Article:
%%
In a hydrogen-packed compound squeezed to ultra-high pressures, scientists have observed electrical current with zero resistance tantalizingly close to room temperature.
January 2019

Unlocking graphene's superconducting powers

With a twist and a squeeze, researchers discover a new method to manipulate the electrical conductivity of this game-changing "wonder material."
September 2018

Next-generation superconducting magnet funding

With funding from the National Science Foundation, scientists and engineers will explore the best way to build a new class of record-breaking instruments.
July 2018

Ancient chlorophyll pretty in pink

Using tools at the MagLab, scientists pinpoint pigments that are the oldest on record.
December 2017

Record Superconducting Magnet

Made with high-temperature superconductors, the 32-tesla all-superconducting magnet shatters a world record and opens new frontiers in science.
October 2017

Even-denominator fractional quantum Hall (FQH) state

Physicists prove a 30-year-old theory — the even-denominator fractional quantum Hall state — and establish bilayer graphene as a promising platform that could lead to quantum computation.
August 2017

Strongest Resistive Magnet

The new 41.4-tesla instrument reclaimed a title for the lab and paved the way for breakthroughs in physics and materials research.
January 2017

Novel Magnet Hits Record

A compact "no-insulation" magnet made of high-temperature superconducting (HTS) tape claimed a new world record by reaching a field of 11.3 teslas while inside a larger, 31.2-T resistive magnet. The resulting 42.5-tesla field became the highest field in which a superconducting magnet had ever operated and a new record for an HTS magnet operating within a background field.
November 2016

Record NMR Magnet

The 36-tesla series connected hybrid reached full field, combining tremendous strength with a high-quality field for health-related, nuclear magnetic resonance research.
December 2015

New kind of quantum Hall state observed

In graphene superlattices, researchers observed a fractional Bloch band quantum Hall effect (FBQHE).
%%
Copy the passage from the MagLab highlights list between "Strongest Resistive Magnet" and "magnetic resonance research.", inclusive, word for word.

Data extract:
%%
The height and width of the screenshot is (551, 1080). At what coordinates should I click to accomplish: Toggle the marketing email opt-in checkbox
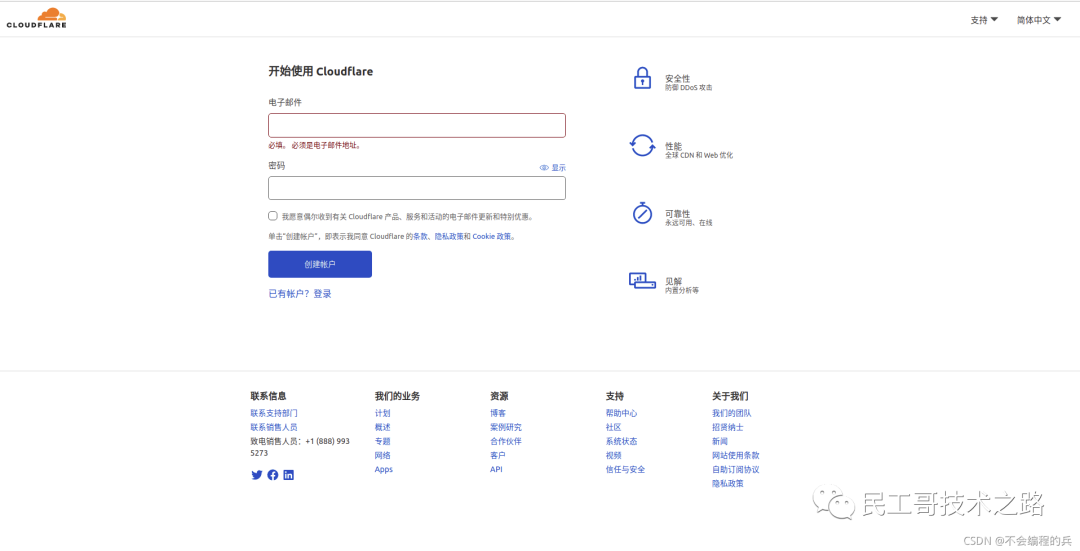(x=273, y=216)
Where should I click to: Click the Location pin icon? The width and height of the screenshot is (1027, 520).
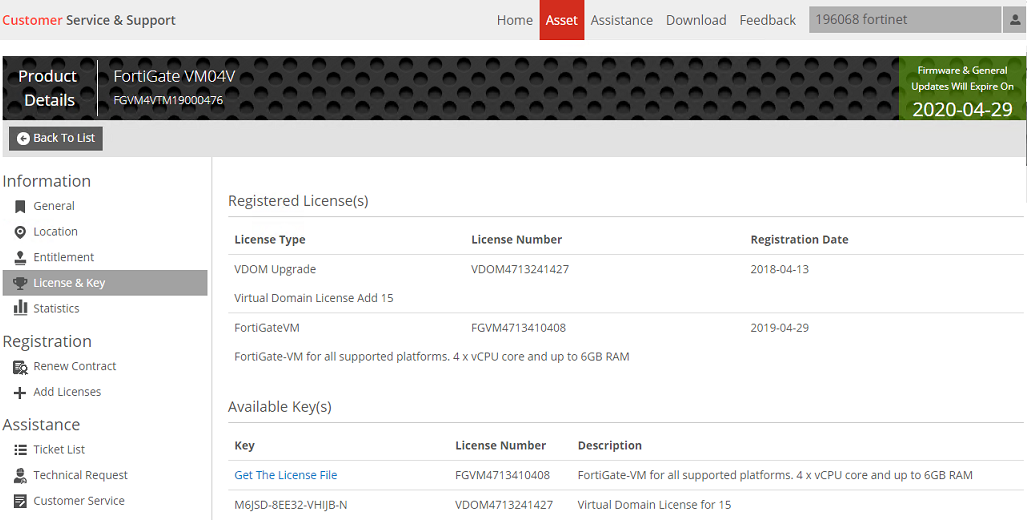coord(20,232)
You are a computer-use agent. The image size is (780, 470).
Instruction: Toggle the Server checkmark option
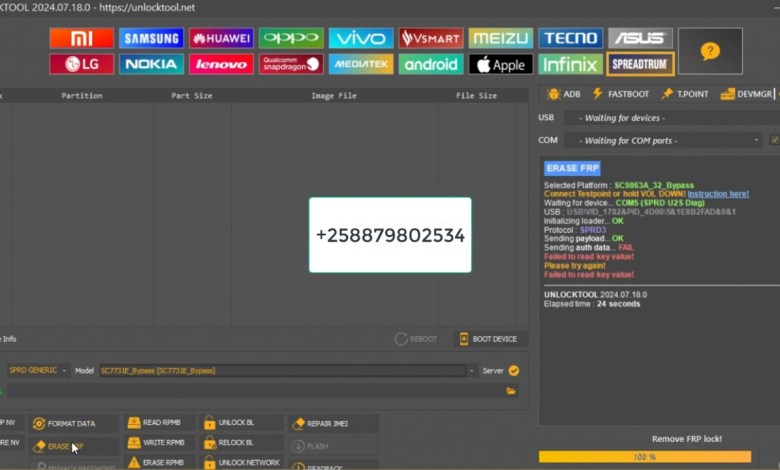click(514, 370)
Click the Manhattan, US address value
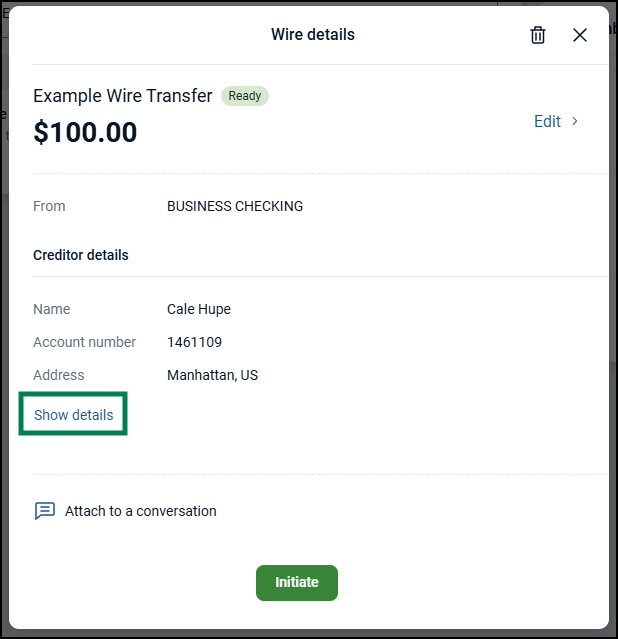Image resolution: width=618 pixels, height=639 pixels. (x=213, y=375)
%%
%%
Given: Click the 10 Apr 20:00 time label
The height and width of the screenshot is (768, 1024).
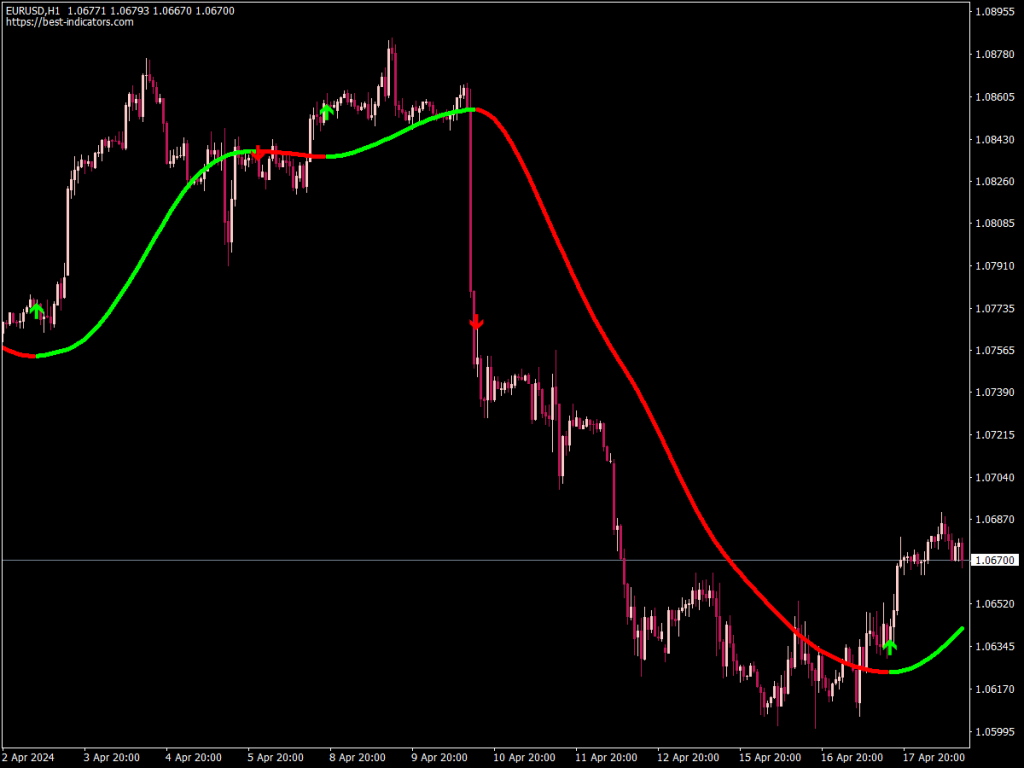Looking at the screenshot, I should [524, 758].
%%
Response:
Strongest Resistive Magnet

The new 41.4-tesla instrument reclaimed a title for the lab and paved the way for breakthroughs in physics and materials research.
January 2017

Novel Magnet Hits Record

A compact "no-insulation" magnet made of high-temperature superconducting (HTS) tape claimed a new world record by reaching a field of 11.3 teslas while inside a larger, 31.2-T resistive magnet. The resulting 42.5-tesla field became the highest field in which a superconducting magnet had ever operated and a new record for an HTS magnet operating within a background field.
November 2016

Record NMR Magnet

The 36-tesla series connected hybrid reached full field, combining tremendous strength with a high-quality field for health-related, nuclear magnetic resonance research.